* Aim of the task: Rewrite the stretch of material from the line containing "The image size is (604, 459)." through the line containing "the gray stop", changing "toolbar" to "top bar" and leaving the rest as it is. Give only those lines, without the pictures.

-- start of Records to process --

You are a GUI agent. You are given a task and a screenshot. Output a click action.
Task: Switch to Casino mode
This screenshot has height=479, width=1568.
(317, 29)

-- end of Records to process --
-- start of Records to process --

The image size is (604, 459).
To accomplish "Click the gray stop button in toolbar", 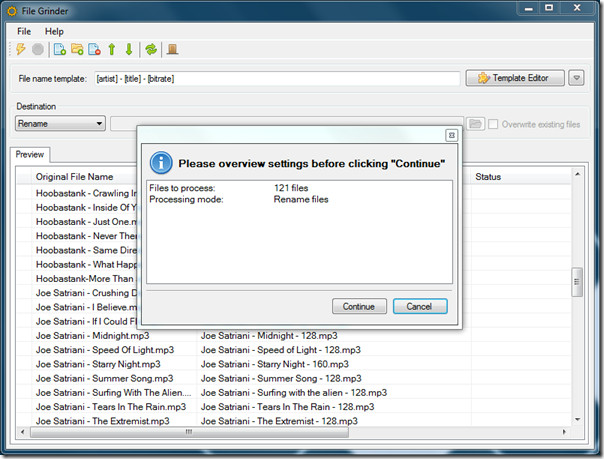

-- end of Records to process --

* Result of the exercise:
The image size is (604, 459).
To accomplish "Click the gray stop button in top bar", 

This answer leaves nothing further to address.